Ik nam een bijl en deed wat ik moest doen, midden in de tuin. Een buurman die op zijn terras zat te lezen, rende verschrikt naar binnen. Op zo'n moment moet een mens niet te veel filosoferen, enkel beseffen dat miljarden mensen het ons hebben voorgedaan. We wachtten even op het einde van de stuiptrekkingen en zoonlief begon onmiddellijk te pluimen. Dat moet, want naarmate de tijd vordert, gaat pluimen moeilijker.

Dan de nek opensnijden en de krop, nog steeds gevuld met graantjes, weghalen. Waar de nek op de schouders rust, het vel lossnijden en met een wijsvinger de ingewanden losdrukken in de borstholte. Dan het meest delicate werkje van allemaal, voorzichtig rond de anus snijden met een scherp mesje en de achterkant open maken. Daar zaten de darmen, warm, maar niet glibberig of zo. Hand insteken en de boel eruit trekken terwijl je ervoor zorgt dat de groene galblaas niet breekt. Voilà, klus geklaard. Bloederig was het ook niet, behalve dan de scène in de tuin. Nog even de laatste donshaartjes wegschroeien op het gasvuur, spoelen vanbinnen en vanbuiten en dan het dier laten rusten op een koele plaats tot de volgende dag.

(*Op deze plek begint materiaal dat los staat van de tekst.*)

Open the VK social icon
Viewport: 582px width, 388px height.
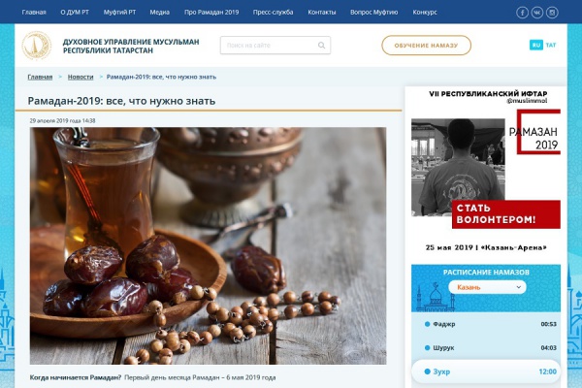point(536,13)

De haan woog, schoongemaakt, 2,8 kilo. Une belle bête! Daarbij kwamen nog, van tussen de ingewanden, een groot hart, een stevige lever en een paar testikels om u tegen te zeggen. Samen met de kam, perfect eetbaar. Drie kilo alles bijeen. Een beest van die leeftijd is nog perfect mals om te roosteren. Het vlees is niet zo bleek als bij een plofkip, maar het kippenwit is opmerkelijk minder droog. Bijna lekker! Veel los vet was er ook niet te zien. Het vel van zo'n handgepluimd eigen kieken bakt krokanter af. Ons suddergerecht was niet nodig, maar dat kon ik vooraf niet weten.

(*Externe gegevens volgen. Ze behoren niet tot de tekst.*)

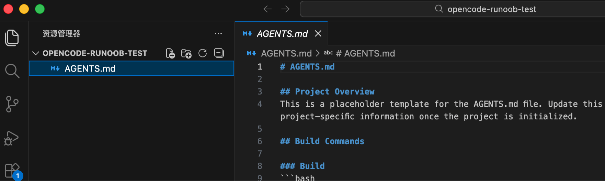The width and height of the screenshot is (605, 181).
Task: Open the Run and Debug view
Action: [x=11, y=138]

Nu kijken we elke ochtend weemoedig naar buiten, met de kaaskorstjes en kruimels van het ontbijt in de hand. Ik zou het liefst onmiddellijk opnieuw beginnen, maar misschien kunnen de lezers het volgende lente eens proberen? Ik breng dan wel tafelrestjes, dat is alweer dát minder in de witte zak. Smakelijk.